A15-816 Nonprecedential Affirmed Processed

State of Minnesota v. Christopher Gary Zurek

Minnesota Court of Appeals · Filed February 1, 2016

Opinion text

This opinion will be unpublished and
may not be cited except as provided by
Minn. Stat. § 480A.08, subd. 3 (2014).

STATE OF MINNESOTA
IN COURT OF APPEALS
A15-0816

State of Minnesota,
Respondent,

vs.

Christopher Gary Zurek,
Appellant.

Filed February 1, 2016
Affirmed
Peterson, Judge

Sherburne County District Court
File No. 71-CR-14-461

Lori Swanson, Attorney General, General, St. Paul, Minnesota; and

Kathleen A. Heaney, Sherburne County Attorney, David T. Anderson, Assistant County
Attorney, Elk River, Minnesota (for respondent)

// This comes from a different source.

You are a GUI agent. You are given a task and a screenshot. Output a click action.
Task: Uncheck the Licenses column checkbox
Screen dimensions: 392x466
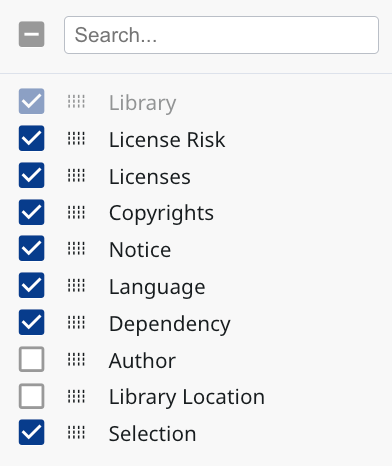[x=31, y=175]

Paul P. Sarratori, Mesenbourg & Sarratori Law Offices, P.A., Coon Rapids, Minnesota (for
appellant)

Considered and decided by Kirk, Presiding Judge; Peterson, Judge; and Chutich,

Judge.

UNPUBLISHED OPINION

PETERSON, Judge

In this appeal from a conviction of refusal to submit to a chemical test, appellant

argues that (1) the stop of his vehicle was not supported by a reasonable suspicion of
criminal activity; and (2) there was not a reasonable suspicion that appellant was operating

a motor vehicle in violation of the driving-while-impaired statute to justify requiring him

to submit to a preliminary breath test. We affirm.

FACTS

During the evening on April 3, 2014, Sherburne County Dispatch received a call

from an identified tow-truck driver who worked for Collins Brothers. The tow-truck driver

said that he was assisting the driver of a silver pickup truck that had gone into the ditch on

Highway 169 near 283rd Street during a snowstorm, and he believed that the driver of the

pickup truck was intoxicated.

Sherburne County Dispatch relayed the tow-truck driver’s statements to law

enforcement. Soon after, a sheriff’s deputy arrived at the scene and saw a silver pickup

truck parked on the shoulder of the road and a tow truck parked directly in front of the

pickup. The deputy parked his squad car approximately 20 feet behind the pickup and

turned on his overhead lights. When the deputy got out of his squad car and approached

the pickup truck, the driver began driving the truck away from the left shoulder of the road.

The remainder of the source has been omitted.